■ WHAT YOU HAVE TO DO: Nothing but an exact reprint of the records is to be returned.

*** LISTED RECORDS Section Begins ***

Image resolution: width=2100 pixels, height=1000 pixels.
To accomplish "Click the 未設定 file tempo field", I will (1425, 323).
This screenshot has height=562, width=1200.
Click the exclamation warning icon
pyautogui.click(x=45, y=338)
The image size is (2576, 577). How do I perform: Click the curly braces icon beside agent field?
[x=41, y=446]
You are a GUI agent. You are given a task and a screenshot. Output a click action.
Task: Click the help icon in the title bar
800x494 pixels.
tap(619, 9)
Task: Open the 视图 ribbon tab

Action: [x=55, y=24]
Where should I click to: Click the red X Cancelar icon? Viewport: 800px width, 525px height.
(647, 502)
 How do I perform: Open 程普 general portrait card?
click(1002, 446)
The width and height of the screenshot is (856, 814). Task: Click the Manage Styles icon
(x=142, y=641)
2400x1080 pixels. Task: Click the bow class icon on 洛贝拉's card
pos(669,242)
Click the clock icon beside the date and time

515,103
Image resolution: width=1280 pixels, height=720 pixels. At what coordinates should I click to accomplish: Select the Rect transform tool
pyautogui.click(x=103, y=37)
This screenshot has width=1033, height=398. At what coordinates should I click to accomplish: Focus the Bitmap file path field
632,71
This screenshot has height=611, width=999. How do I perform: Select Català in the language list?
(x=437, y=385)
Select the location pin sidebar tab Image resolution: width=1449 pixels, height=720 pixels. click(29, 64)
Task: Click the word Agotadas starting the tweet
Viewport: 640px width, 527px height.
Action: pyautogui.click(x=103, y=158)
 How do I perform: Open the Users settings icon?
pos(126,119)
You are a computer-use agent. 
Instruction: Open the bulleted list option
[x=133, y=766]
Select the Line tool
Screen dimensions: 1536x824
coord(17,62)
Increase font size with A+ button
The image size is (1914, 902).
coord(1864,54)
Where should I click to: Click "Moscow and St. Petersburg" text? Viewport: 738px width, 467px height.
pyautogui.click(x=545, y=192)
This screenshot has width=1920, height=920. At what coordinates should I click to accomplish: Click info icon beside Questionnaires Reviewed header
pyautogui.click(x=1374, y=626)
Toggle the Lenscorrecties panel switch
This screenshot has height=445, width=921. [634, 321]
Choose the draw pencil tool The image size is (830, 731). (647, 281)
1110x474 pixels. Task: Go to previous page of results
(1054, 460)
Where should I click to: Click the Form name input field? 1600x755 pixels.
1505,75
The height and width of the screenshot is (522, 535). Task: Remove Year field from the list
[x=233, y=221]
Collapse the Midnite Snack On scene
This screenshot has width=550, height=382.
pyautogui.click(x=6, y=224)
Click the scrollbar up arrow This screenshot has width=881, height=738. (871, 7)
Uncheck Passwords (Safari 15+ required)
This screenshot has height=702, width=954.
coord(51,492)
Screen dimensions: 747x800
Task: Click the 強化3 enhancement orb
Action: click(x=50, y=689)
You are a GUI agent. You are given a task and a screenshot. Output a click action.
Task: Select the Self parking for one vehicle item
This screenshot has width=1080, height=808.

*** LISTED RECORDS Section Ends ***

■ REPLY:
Image resolution: width=2100 pixels, height=1000 pixels.
To accomplish "Click the 未設定 file tempo field", I will (1425, 323).
This screenshot has height=562, width=1200.
Click the exclamation warning icon
pyautogui.click(x=45, y=338)
The image size is (2576, 577). How do I perform: Click the curly braces icon beside agent field?
[x=41, y=446]
You are a GUI agent. You are given a task and a screenshot. Output a click action.
Task: Click the help icon in the title bar
800x494 pixels.
tap(619, 9)
Task: Open the 视图 ribbon tab

Action: [x=55, y=24]
Where should I click to: Click the red X Cancelar icon? Viewport: 800px width, 525px height.
(647, 502)
 How do I perform: Open 程普 general portrait card?
click(1002, 446)
The width and height of the screenshot is (856, 814). Task: Click the Manage Styles icon
(x=142, y=641)
2400x1080 pixels. Task: Click the bow class icon on 洛贝拉's card
pos(669,242)
Click the clock icon beside the date and time

515,103
Image resolution: width=1280 pixels, height=720 pixels. At what coordinates should I click to accomplish: Select the Rect transform tool
pyautogui.click(x=103, y=37)
This screenshot has width=1033, height=398. At what coordinates should I click to accomplish: Focus the Bitmap file path field
632,71
This screenshot has height=611, width=999. How do I perform: Select Català in the language list?
(x=437, y=385)
Select the location pin sidebar tab Image resolution: width=1449 pixels, height=720 pixels. click(29, 64)
Task: Click the word Agotadas starting the tweet
Viewport: 640px width, 527px height.
Action: pyautogui.click(x=103, y=158)
 How do I perform: Open the Users settings icon?
pos(126,119)
You are a computer-use agent. 
Instruction: Open the bulleted list option
[x=133, y=766]
Select the Line tool
Screen dimensions: 1536x824
coord(17,62)
Increase font size with A+ button
The image size is (1914, 902).
coord(1864,54)
Where should I click to: Click "Moscow and St. Petersburg" text? Viewport: 738px width, 467px height.
pyautogui.click(x=545, y=192)
This screenshot has width=1920, height=920. At what coordinates should I click to accomplish: Click info icon beside Questionnaires Reviewed header
pyautogui.click(x=1374, y=626)
Toggle the Lenscorrecties panel switch
This screenshot has height=445, width=921. [634, 321]
Choose the draw pencil tool The image size is (830, 731). (647, 281)
1110x474 pixels. Task: Go to previous page of results
(1054, 460)
Where should I click to: Click the Form name input field? 1600x755 pixels.
1505,75
The height and width of the screenshot is (522, 535). Task: Remove Year field from the list
[x=233, y=221]
Collapse the Midnite Snack On scene
This screenshot has width=550, height=382.
pyautogui.click(x=6, y=224)
Click the scrollbar up arrow This screenshot has width=881, height=738. (871, 7)
Uncheck Passwords (Safari 15+ required)
This screenshot has height=702, width=954.
coord(51,492)
Screen dimensions: 747x800
Task: Click the 強化3 enhancement orb
Action: click(x=50, y=689)
You are a GUI agent. You are given a task and a screenshot. Output a click action.
Task: Select the Self parking for one vehicle item
This screenshot has width=1080, height=808.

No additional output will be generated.